DSV-1 is a lot larger than DSV-2, has two jacuzzi tubs instead of one, has fireplace.  It's true DSV-2 units are newer; but now both  have been renovated/upgraded this past year so age has relatively no bearing at this time.  I also think DSV-1 has larger patios and a little closer to the Lobby, store, activity center, etc.


----------



## Cathyb (Jan 1, 2010)

*Shuttle*



cp73 said:


> Chalucky can you send me Joe's address. I will also send him a letter. In fact I am sure he is disappointed also. I played tennis with him at the courts several months back. At that time he told me that he felt agreement would be reached.
> This is such a disappointment. I can't believe that the use of the tennis courts is also gone. Also the use of the JW pools was a big attraction for my family.
> 
> I know DSV II also has free access to the courts. I wonder when their agreement comes up for renewal.
> ...



Although I am very disappointed in the Spa decision, I would hope they continue the shuttle for 'us old folks'.  We do walk to the hotel during the day, but evenings after dinner it is nice to catch a ride back to the unit.


----------



## EducatedConsumer (Jan 1, 2010)

Cathyb said:


> Although I am very disappointed in the Spa decision, I would hope they continue the shuttle for 'us old folks'.  We do walk to the hotel during the day, but evenings after dinner it is nice to catch a ride back to the unit.
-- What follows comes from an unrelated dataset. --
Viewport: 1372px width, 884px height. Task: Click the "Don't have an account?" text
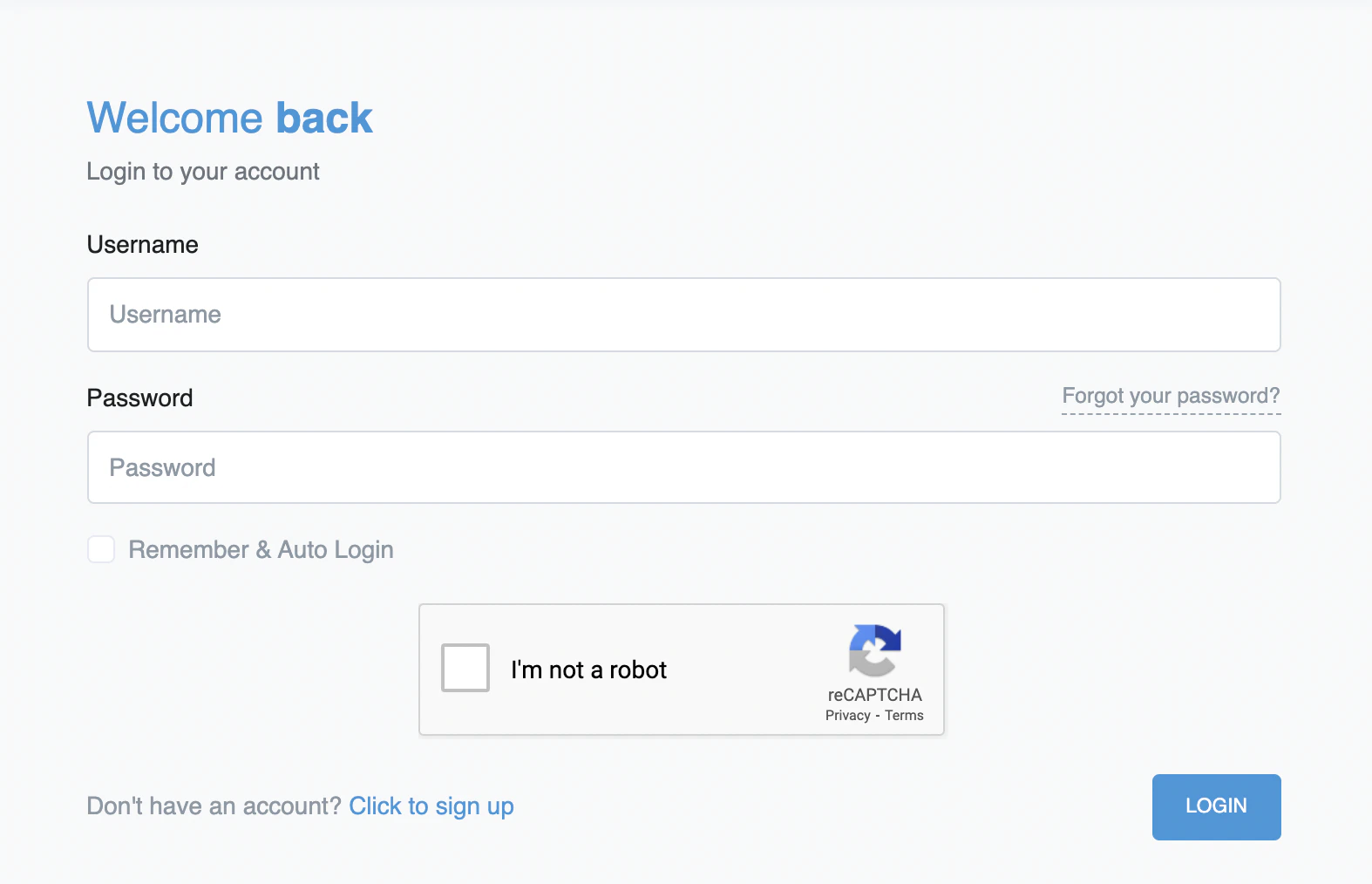point(214,806)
Why visit or do business with the JW, in light of their disingenuous business tactics and decision that will undoubtedly depreciate the value and enjoyment of Villas 1?

In order to make a point, we as owners need solidarity, not defectors.

My suggestion: discontinue shuttle service between the villas and JW immediately. If the villas does that, I wouldn't put it past the JW to begin operating their own shuttle service between the hotel and villas (like vultures). The villas should deny the JW access to the villas.

CHALUCKY: thank you for posting the statement by the HOA. I would have never thought of checking the Marriott website. 

It appears that the HOA worked in good faith to sustain the agreement. I just wish they were more communicative about what was going on.

No word, though, on how DSV intends to accommodate the resulting new demand for the fitness center in the club house. Neither the fitness center in the club house or jasmine court are great, and they fall way short on the equipment that the fitness center at the hotel includes.


----------



## caroln (Jan 1, 2010)

*Tennis*

I too am very disappointed in Marriott's decision. Does anybody know if tennis is also gone?


----------



## Swice (Jan 1, 2010)

*Back in November*

We stayed at DSV II over Thanksgiving.    

After reading these boards, I was a bit concerned that we would be "missing out" since we didn't have access to the JW amenities that our neighbors in phase I had.     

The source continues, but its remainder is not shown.